Consider a concave mirror with a focal length of 12.60 cm. a) Find the image distance when the object distance is 12.60 cm. (Answer with −1000 if the image does not exist.) Answer in units of cm.

b) Find the image distance when the object distance is 6.30 cm. (Answer with −1000 if the image does not exist.)
Answer in units of cm.

c) Find the magnification of the image for part b). (Answer with −1000 if the image does not exist.)

d) Describe the image for part b). 1. virtual, inverted, larger
2. real, inverted, smaller
3. virtual, upright, larger
4. real, upright, larger
5. virtual, upright, smaller 6. virtual, inverted, smaller 7. real, inverted, larger
8. real, upright, smaller
9. None of these

Answer 1

Answers:

A concave mirror, or convergent mirror, has a reflective surface that is curved inwards.

This type of mirrors reflect the light making it converge in a focal point therefore they are used to focus the light.
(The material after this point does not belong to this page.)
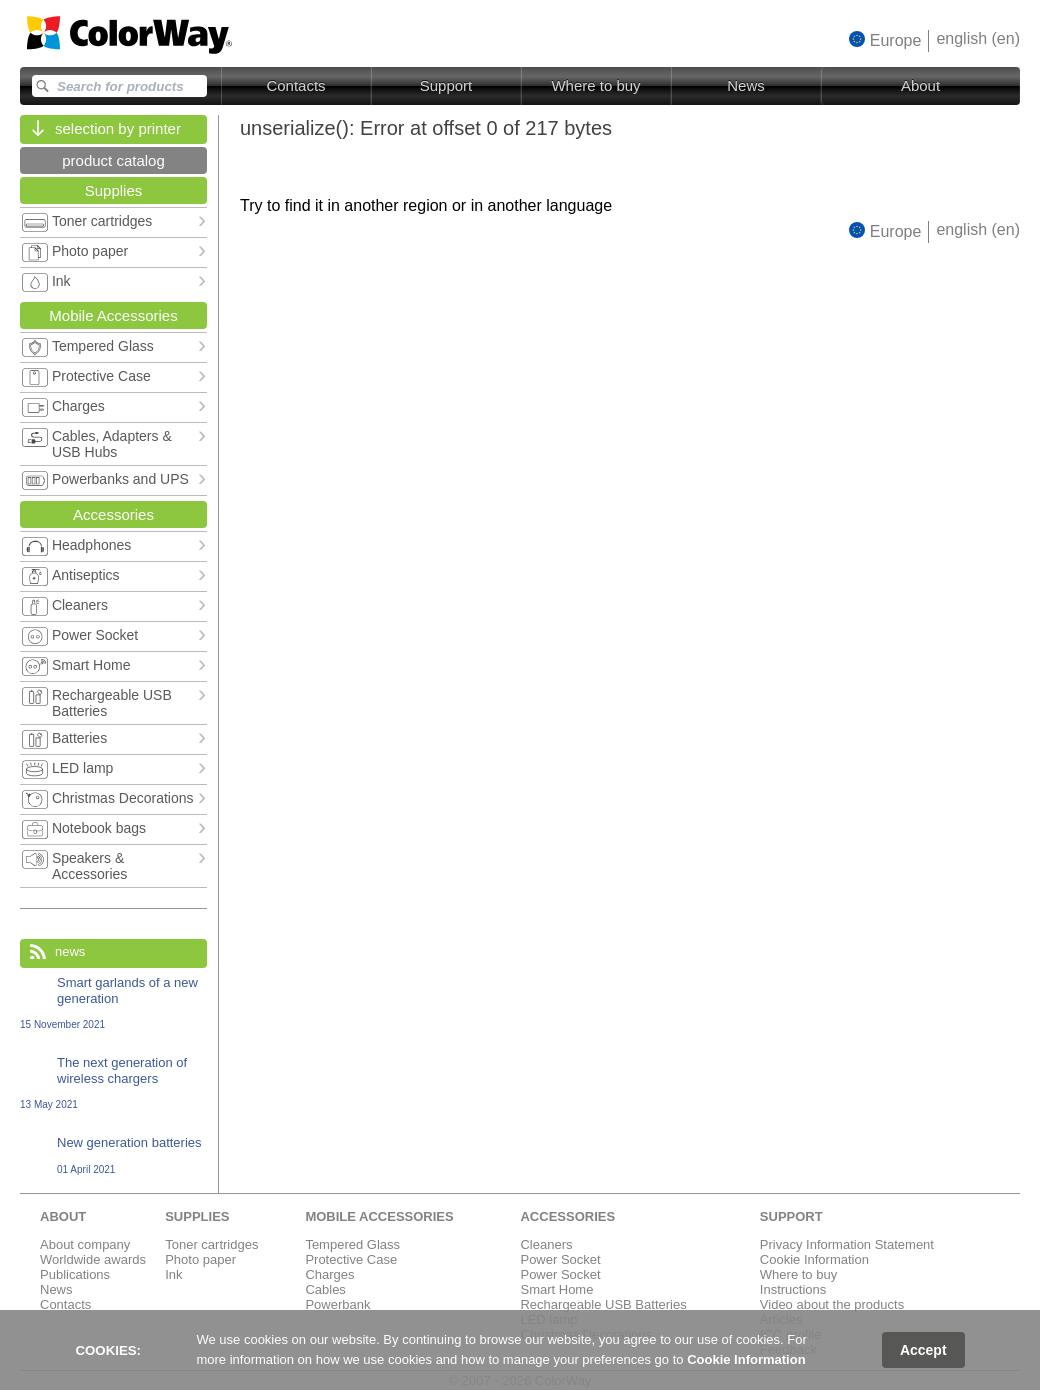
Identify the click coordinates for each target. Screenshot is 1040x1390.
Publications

This occurs because the light is reflected with different angles, since the normal to the surface varies from one point to another of the mirror.
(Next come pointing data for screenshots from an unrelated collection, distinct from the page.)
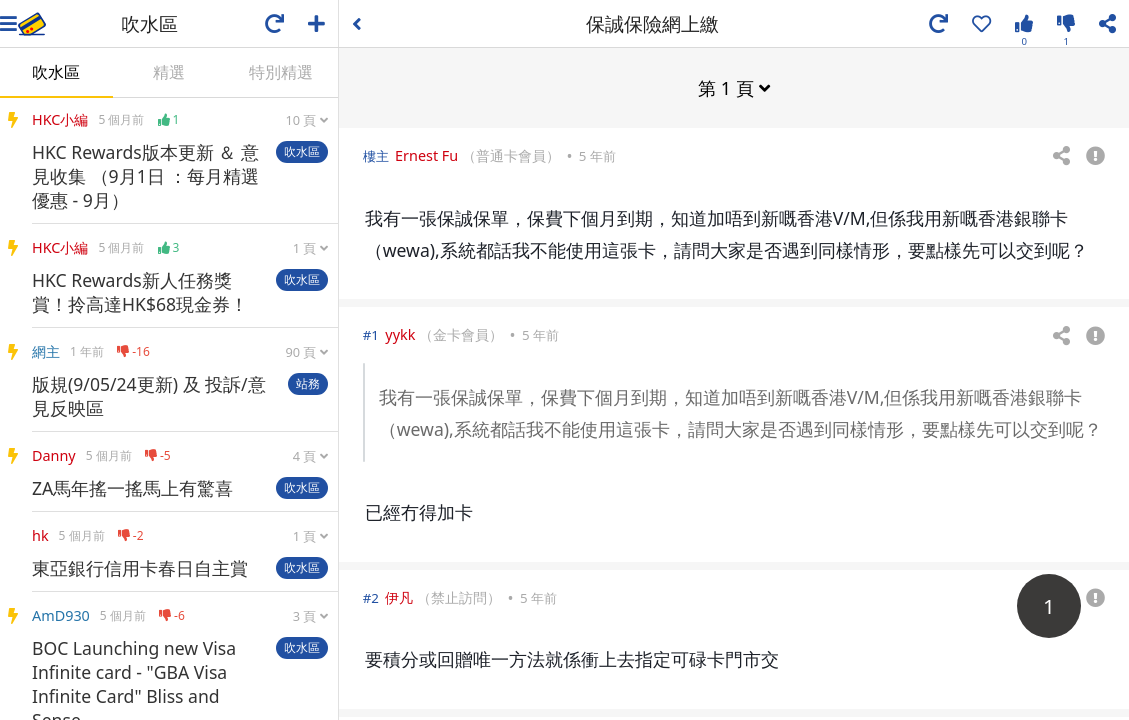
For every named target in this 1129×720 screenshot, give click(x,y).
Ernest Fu (426, 154)
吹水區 (56, 72)
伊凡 (399, 596)
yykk (400, 333)
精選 (169, 72)
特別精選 (281, 72)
Nevertheless, it is important to note the object must be within the radius of curvature of the lens or mirror.

In addition, it is important to state clear the following:

-If the object is at a distance greater than the focal distance, a real and inverted image is formed that may be greater or less than the object.

-If the object is at a distance smaller than the focal distance, a virtual upright image is formed that is larger than the object.

Having this clear, let’s begin with the answers:

a) Image distance when the object distance is 12.60 cm

The Mirror equation is:

`(1)/(f)=(1)/(u)+(1)/(v)` (1)

Where:

`f=12.60cm` is the focal distance

`u=12.60cm` is the distance between the object and the mirror

`v` is the distance between the image and the mirror

Finding
`v` from (1):

`v=(u.f)/(u-f)` (2)

`v=((12.60cm)(12.60cm))/(12.60cm-12.60cm)`

`v=(158.76cm^(2))/(0)`>>>>The division by zero is not defined!

This is mathematically known as an indetermination, however, let's think a little bit:

If we divide something really big between something really small (tending to zero), the result will tend to infinite (
`\infty`).

This means:

When the object is placed just at the focal distance, the image is formed in the infinity, well in fact the image does not exist.

The answer is −1000cm

b) Image distance when the object distance is 6.30 cm

We will use the Mirror equation again:

`(1)/(f)=(1)/(u)+(1)/(v)` (1)

Where:

`f=12.60cm` is the focal distance

`u=6.30cm` is the distance between the object and the mirror

`v` is the distance between the image and the mirror

Finding
`v` from (1):

`v=(u.f)/(u-f)` (2)

`v=((6.30cm)(12.60cm))/(6.30cm-12.60cm)`

`v=-12.6cm` (3) >>>distance of the image

The negative sign indicates the distance between the image and the mirror is virtual

c) magnification of the image for part (b)

The magnification
`m` of the image is given by:

`m=-(v)/(u)` (4)

`m=-((-12.6cm))/(6.3cm)`

`m=2` (5)

The fact that this value is positive means the image is upright

d) Description of the image

According to the explanations and results obtained in the prior answers, the correct option is 3:

The image is virtual, upright, larger than the object.